**Provided text**:
At a dinner on Tuesday 26th September at the Spectator’s offices, sponsored by Philips, entrepreneurs, doctors and healthcare experts discussed how new technology could ease pressure on the NHS – and whether the health service was equipped to take advantage of it.
Guests included: Naushard Jabir, founder and CEO of Vida, Paul Bate, Director of NHS Services at Babylon, Professor Simon Wessely, President of the Royal Society of Medicine, Helen Whately MP, Dr Claire Novorol, chief medical officer at Ada, Neil Mesher, CEO of Philips UK and Ireland, Sola Adeleke of Aurora Medical Innovation, Nicholas Timmins, senior fellow at the King’s Fund and Dr Jakobsen, chief scientific officer of Immunocore and Adaptimmune. Fraser Nelson chaired the discussion.
From artificial intelligence to the internet of things, emerging technologies hold enormous potential for improving health and social care. At the same time, Britain’s health and care systems face an unprecedented challenge: the wildly escalating demands of an ageing population.

**Data provided**:
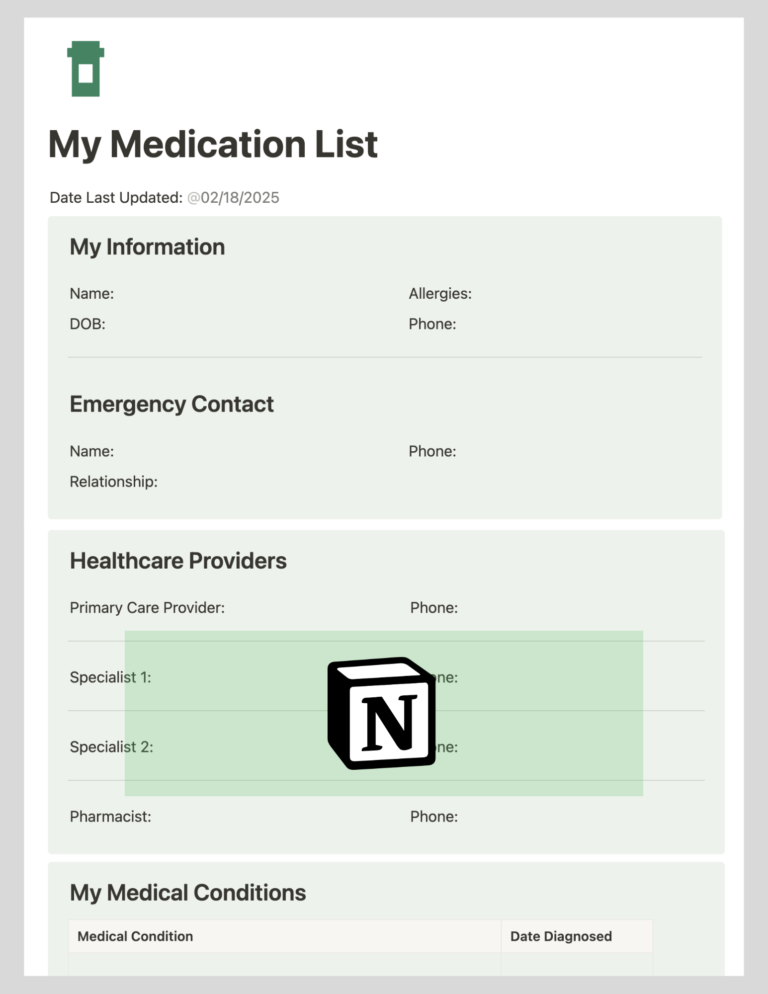
Task: Click the Allergies field
Action: [x=440, y=294]
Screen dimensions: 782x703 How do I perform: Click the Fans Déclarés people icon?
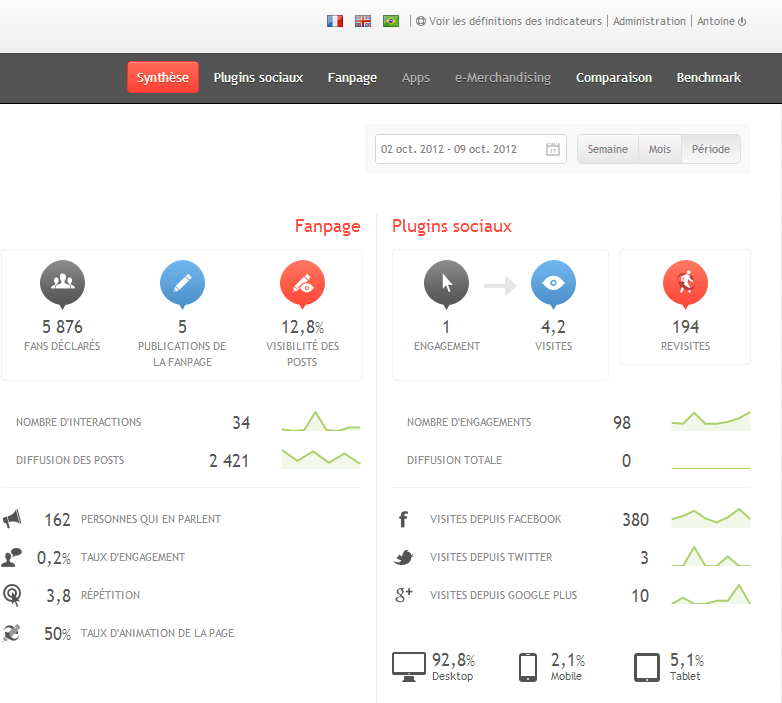point(62,283)
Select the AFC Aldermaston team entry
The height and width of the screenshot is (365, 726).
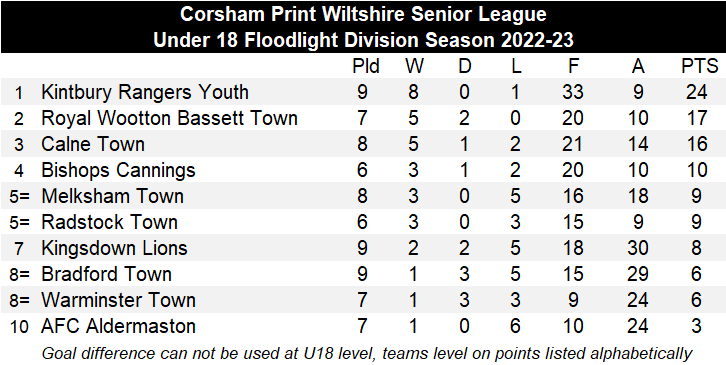coord(118,326)
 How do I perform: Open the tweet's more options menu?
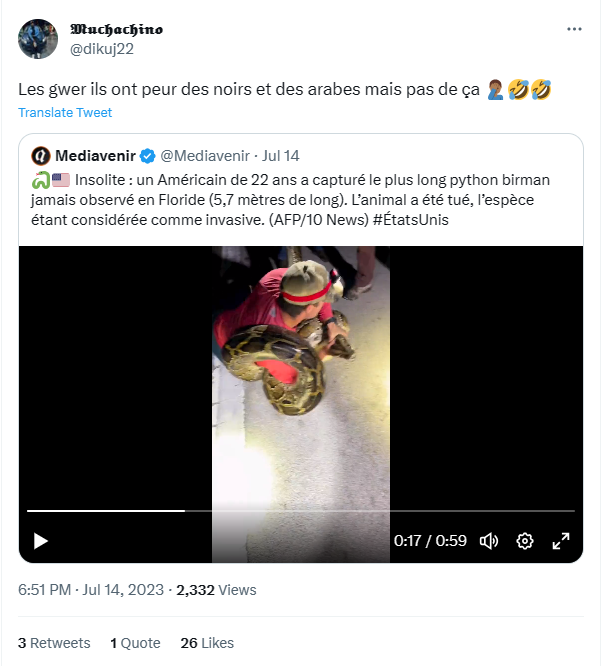(x=574, y=29)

**Prompt**: Rewrite the passage of the NHS technology dinner text that opens with the words containing "Guests included: Naushard" and closes with "an ageing population.", substituting "immense" for "enormous".

**Output below**:
Guests included: Naushard Jabir, founder and CEO of Vida, Paul Bate, Director of NHS Services at Babylon, Professor Simon Wessely, President of the Royal Society of Medicine, Helen Whately MP, Dr Claire Novorol, chief medical officer at Ada, Neil Mesher, CEO of Philips UK and Ireland, Sola Adeleke of Aurora Medical Innovation, Nicholas Timmins, senior fellow at the King’s Fund and Dr Jakobsen, chief scientific officer of Immunocore and Adaptimmune. Fraser Nelson chaired the discussion.
From artificial intelligence to the internet of things, emerging technologies hold immense potential for improving health and social care. At the same time, Britain’s health and care systems face an unprecedented challenge: the wildly escalating demands of an ageing population.